Sorry, Stone Cut Pro Overview. It is by Craig Mertens. The one in you link is from Matt at The Rhinestone World. Craig is the CEO of Digital Art Solutions. I think there are a couple at that location by DAS. Look at the list to the right when you click the link you provided for You Tube video.


----------



## katruax (Sep 30, 2010)

jean518 said:


> First issue with graphic - 2 layers. Had to ungroup and remove one layer. I had two colors, pink and blue. After that no problem. Did the place rhinestones and it placed them as seen in the pic. No tweaking.


Yeah I did the two layers as I wanted the outline which you have and the blue bits for the fill...

Now that said if Smart Cut Pro is really that smart to produce what you show.. Tha'ts pretty sweet indeed... 

Her's the rStones output... 10 seconds... But there are some issues... Where the two curve objects meet the outline... There are overlapping stones top and bottom... Not an issue to get rid off but is Stone Cut Pro eliminated that overlap automatically that's cool... In the demonstrations I've seen Stone Cut Pro would show us the overlaps but we still had to delete those on our own.. Granted we can delete all overlaps at once... But I too have a free Macro for CorelDRAW that will delete all overlaps... So that's not such a huge thing...

What has me more exicted in this basic sample... Is the horizontal stone line in the middle of the basketball... It may have been a fluke? But in your example the horizontal stones line up perfectly to the two curves on either side... You can see in my rStones example they don't line up at all as each path is stoned in rStones individually. rStones doesn't take into consideration other surrounding stones... Where from your example here it would appear that Stone Cut Pro does take other surrounding stone into consideration... If this is true... It's HUGE!... It may too just be a fluke?... 

But for this example... YOU WIN!... Stone Cut Pro produced a better result on the outline untouched then rStones did... 
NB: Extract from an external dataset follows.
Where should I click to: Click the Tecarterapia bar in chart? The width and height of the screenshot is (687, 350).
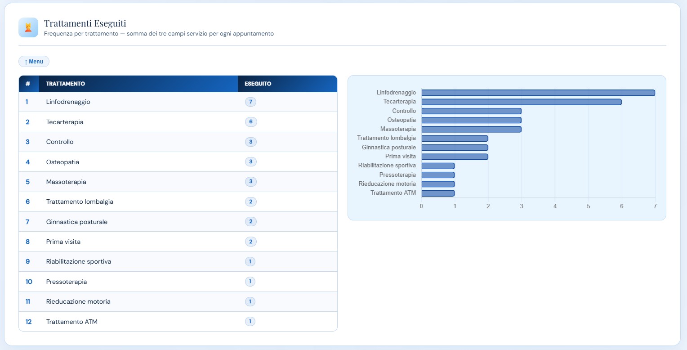click(x=521, y=102)

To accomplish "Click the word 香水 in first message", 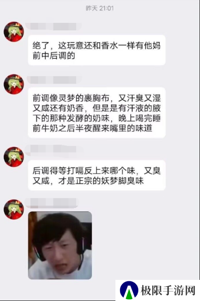I will (x=110, y=46).
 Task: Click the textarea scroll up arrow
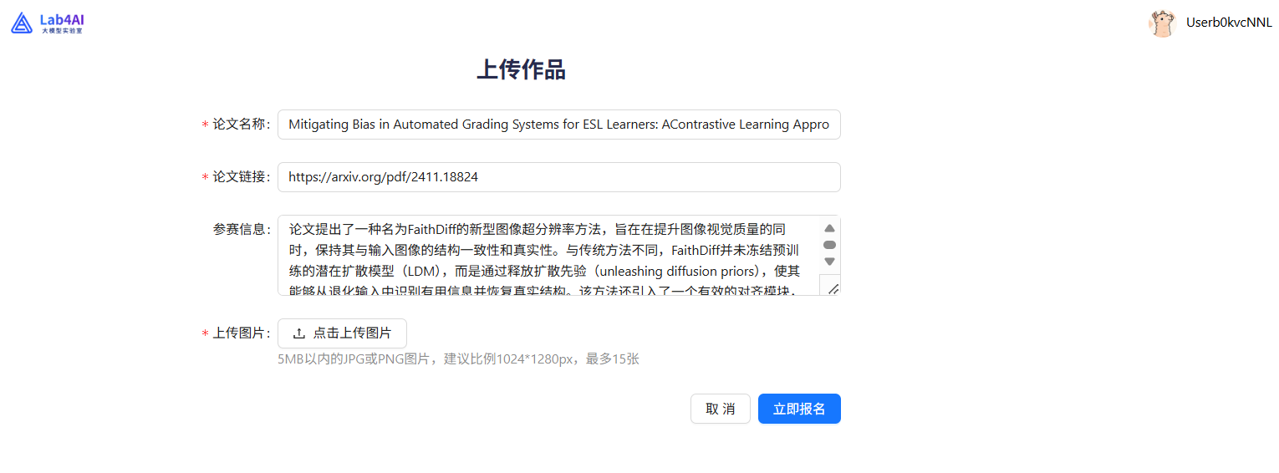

Now if you look at the second image... You can see with rStones the two curve lines on each side do not line up perfectly with the outline stones on the perimeter... In your example with Stone Cut Pro they do... That of course looks much better... Now you can see in the thrid image... The "tweaked" image with CorelDRAW and rStones... It looks like your image... But it took about 2-3 minutes of editing to get it to look like that...

I would want to see a broader array of project results... But at first glance.. I can see the benefit... rStones is still the HOT ticket for something wanting to get their feet wet... But if you know this is your thing and you can get consistently better results as shown in this example with Stone Cut Pro... I would drop the cash in a second!... I'm just not 100% convinced that this wasn't a fluke... Because all the other example I've seen demonstrated with Stone Cut Pro... The designs took about the same "tweaking" as I have to do with rStones results.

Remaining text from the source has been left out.